Aim >> Format the records between the lines containing "Given: Open a new browser tab" and "Toggle the Автообновление", inclusive, as a two-column CSV with the columns text and answer, one row per record. Put each field in double quotes and replace any line breaks inside a field with spaces.

Records from a collection >>

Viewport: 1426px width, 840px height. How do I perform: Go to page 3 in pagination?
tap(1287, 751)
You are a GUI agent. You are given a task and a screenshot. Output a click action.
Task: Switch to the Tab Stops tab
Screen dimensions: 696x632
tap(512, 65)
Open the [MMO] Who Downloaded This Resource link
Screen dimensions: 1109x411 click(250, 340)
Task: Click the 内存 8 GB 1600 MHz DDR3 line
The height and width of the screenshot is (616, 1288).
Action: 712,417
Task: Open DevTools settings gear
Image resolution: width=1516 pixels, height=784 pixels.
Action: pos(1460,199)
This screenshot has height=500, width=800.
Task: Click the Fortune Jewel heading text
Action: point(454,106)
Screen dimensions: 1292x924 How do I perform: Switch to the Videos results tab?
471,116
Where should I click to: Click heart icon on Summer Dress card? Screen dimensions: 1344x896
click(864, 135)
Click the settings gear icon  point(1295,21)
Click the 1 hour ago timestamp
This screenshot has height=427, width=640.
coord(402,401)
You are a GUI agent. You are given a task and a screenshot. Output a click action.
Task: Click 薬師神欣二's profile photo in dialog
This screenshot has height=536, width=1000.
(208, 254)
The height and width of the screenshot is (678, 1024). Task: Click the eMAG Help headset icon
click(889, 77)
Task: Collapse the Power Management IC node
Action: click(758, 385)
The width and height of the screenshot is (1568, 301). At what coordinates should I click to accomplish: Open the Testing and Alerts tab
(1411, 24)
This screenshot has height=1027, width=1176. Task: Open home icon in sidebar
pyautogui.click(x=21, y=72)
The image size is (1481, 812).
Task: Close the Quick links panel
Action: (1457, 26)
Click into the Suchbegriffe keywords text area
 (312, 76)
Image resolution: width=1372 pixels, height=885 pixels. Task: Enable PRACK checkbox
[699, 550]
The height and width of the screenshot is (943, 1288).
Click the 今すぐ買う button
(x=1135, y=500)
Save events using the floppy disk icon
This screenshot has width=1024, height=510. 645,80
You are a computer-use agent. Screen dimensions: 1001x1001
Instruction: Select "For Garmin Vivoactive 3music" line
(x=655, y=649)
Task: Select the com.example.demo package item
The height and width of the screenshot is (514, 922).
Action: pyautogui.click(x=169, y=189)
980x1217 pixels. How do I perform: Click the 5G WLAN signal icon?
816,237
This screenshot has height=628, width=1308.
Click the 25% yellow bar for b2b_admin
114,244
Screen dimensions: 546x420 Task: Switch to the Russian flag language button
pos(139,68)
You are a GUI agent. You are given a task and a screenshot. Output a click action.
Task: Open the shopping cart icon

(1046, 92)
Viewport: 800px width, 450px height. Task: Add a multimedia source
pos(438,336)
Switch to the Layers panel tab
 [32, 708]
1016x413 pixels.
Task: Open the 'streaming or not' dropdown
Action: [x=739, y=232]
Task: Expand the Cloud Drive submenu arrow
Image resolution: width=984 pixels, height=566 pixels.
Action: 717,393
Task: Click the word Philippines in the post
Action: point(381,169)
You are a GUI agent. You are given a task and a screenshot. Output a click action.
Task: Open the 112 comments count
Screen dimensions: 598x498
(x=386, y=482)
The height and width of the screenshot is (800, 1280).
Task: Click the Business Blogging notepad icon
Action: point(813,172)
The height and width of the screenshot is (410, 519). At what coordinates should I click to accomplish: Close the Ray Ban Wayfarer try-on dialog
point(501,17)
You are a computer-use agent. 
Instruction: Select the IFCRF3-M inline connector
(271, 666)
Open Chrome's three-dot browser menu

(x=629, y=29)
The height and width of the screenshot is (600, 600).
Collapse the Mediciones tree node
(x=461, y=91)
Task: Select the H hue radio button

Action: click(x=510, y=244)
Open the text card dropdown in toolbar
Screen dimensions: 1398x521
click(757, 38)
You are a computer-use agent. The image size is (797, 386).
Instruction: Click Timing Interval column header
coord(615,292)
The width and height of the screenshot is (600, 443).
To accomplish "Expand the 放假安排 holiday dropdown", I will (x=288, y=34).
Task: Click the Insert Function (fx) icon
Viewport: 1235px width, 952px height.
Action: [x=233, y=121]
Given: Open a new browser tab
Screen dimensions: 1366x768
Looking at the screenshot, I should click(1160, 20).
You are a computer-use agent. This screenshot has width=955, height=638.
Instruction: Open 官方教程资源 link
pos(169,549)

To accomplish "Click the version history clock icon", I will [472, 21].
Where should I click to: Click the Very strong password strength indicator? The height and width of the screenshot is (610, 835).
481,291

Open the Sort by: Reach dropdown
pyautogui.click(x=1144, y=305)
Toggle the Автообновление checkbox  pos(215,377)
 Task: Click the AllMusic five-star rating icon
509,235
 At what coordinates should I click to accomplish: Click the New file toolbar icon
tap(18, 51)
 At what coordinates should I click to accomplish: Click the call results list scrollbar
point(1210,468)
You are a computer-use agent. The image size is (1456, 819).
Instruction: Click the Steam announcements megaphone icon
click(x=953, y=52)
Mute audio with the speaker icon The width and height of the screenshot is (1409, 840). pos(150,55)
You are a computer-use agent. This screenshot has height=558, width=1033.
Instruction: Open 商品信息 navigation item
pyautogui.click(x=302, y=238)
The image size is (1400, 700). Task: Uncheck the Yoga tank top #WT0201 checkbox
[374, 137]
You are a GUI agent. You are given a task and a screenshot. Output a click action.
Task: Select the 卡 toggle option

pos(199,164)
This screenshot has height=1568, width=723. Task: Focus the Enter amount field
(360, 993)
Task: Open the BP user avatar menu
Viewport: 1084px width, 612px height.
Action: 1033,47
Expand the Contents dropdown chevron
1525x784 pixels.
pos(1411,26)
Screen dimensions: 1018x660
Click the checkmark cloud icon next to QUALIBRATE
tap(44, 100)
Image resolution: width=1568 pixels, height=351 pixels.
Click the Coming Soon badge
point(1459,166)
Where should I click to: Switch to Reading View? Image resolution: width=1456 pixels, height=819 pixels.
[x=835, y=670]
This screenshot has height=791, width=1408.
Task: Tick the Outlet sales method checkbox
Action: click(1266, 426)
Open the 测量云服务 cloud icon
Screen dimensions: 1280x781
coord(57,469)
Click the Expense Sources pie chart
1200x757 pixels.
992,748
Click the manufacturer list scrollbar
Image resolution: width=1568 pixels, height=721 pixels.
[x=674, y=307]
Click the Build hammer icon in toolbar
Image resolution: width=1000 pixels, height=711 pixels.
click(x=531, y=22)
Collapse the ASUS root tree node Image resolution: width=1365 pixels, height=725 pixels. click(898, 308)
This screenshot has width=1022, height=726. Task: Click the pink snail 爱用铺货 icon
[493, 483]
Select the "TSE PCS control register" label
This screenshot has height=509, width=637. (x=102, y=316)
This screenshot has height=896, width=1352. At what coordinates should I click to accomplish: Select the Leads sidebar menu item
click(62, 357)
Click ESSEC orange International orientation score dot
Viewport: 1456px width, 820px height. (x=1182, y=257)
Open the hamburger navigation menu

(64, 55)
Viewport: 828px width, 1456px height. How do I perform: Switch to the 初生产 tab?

Exercise solution >>
text,answer
"Given: Open a new browser tab Screen dimensions: 1366x768","Looking at the screenshot, I should click(1160, 20)."
"You are a computer-use agent. This screenshot has width=955, height=638. Instruction: Open 官方教程资源 link","pos(169,549)"
"To accomplish ""Click the version history clock icon"",","I will [472, 21]."
"Where should I click to: Click the Very strong password strength indicator? The height and width of the screenshot is (610, 835).","481,291"
"Open the Sort by: Reach dropdown","pyautogui.click(x=1144, y=305)"
"Toggle the Автообновление checkbox","pos(215,377)"